Monte Alegre de Goiás is a municipality in northeastern Goiás state, Brazil.

==Location==
Monte Alegre is located in the statistical micro-region of Chapada dos Veadeiros and is 31 kilometers south of the border with Tocantins. G0-118 connects it with Teresina de Goiás and Campos Belos de Goiás. It is 568 kilometers from the state capital, Goiânia. Highway connections from Goiânia are made by BR-153 / Anápolis / BR-060 / Alexânia / Planaltina / GO-118 / BR-010 / São João d'Aliança / Alto Paraíso de Goiás / BR-010 / GO-118 / Teresina de Goiás. Municipal boundaries are with the state of Tocantins, Campos Belos de Goiás, Cavalcante, São Domingos, Divinópolis de Goiás, and Nova Roma

The Serra da Contenda lies north of the region. The vegetation is mainly cerrado with tropical forest along the rivers. The Sumidouro forest, with 50 caves, is 90% preserved. There are many rivers: Rio Paranã, Manso, São Domingos, Bezerra, Prata, Sarzeda and Pagão. All of these rivers flow north to join the Paranã and eventually the Tocantins.

==Demographics==
The population in 2007 was smaller than in 1980, having lost around 200 inhabitants. From 2000 to 2005 there was a loss of 2.03%.

==The economy==
The economy is based on cattle raising with 90,000 head of cattle. Many residents work for the government and there is a small commercial sector. In 2007 there was 1 industrial unit and 36 retail units. There was 1 banking institution: Banco Itaú S.A.

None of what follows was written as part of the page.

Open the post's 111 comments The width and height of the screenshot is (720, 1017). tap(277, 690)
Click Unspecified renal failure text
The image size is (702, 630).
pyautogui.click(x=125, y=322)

In 2006 there were 121,200 head of cattle, of which 5,400 were milk cows. The main agricultural products in planted area were rice, sugarcane, beans, manioc, and corn (1,800 hectares). Most of the corn is grown for cattle feed during the dry months of the summer.

Agricultural data 2006
- Farms: 695
- Total area: 175,147 ha.
- Area of permanent crops: 442 ha.
- Area of perennial crops: 4,477 ha.
- Area of natural pasture: 92,754 ha.
- Area of woodland and forests: 66,983 ha.
- Persons dependent on farming: 2,200
- Number of tractors: 156
- Cattle herd: 90,000
- Main crop: corn with 1,850 planted hectares IBGE

==Health and education==
In 2007 there was 1 hospital with 15 beds. The infant mortality rate was 45.34 in every 1,000 live births in 2000. This was much higher than the state average. There were no institutions of higher learning. The adult literacy rate was 75.8% in 2000, one of the lowest in the state.

Monte Alegre de Goiás is one of the poorest municipalities in the state. It ranked third from last place in the MHDI.
- Municipal Human Development Index (HDI-M): 0.626
- State ranking: 240 (out of 242 in 2000)
- National ranking: 4,205 (out of 5,507 in 2000) Source: Frigoletto

==History==
Monte Alegre de Goiás was founded because of the search for gold. The first settlers arrived around 1769 in a place called Morro do Chapéu. A chapel was built to honor Santo Antonio, giving the town the name Santo Antônio do Morro do Chapéu. The bandeirantes, who came up from São Paulo, brought 2,000 Negro slaves with them. In 1957 the municipality of Chapéu had its name changed to Monte Alegre de Goiás. There are settlements nearby founded by runaway slaves. These Afro-Brazilians are known as Kalunga. They live on the slopes of the Paranã River and in valleys called "vãos". Today they live in the municipalities of Cavalcante, Monte Alegre de Goiás, and Teresina de Goiás. Their small settlements are Contenda, Kalunga, Vão das Almas, Vão dos Moleuqes, and Ribeirão dos Bois.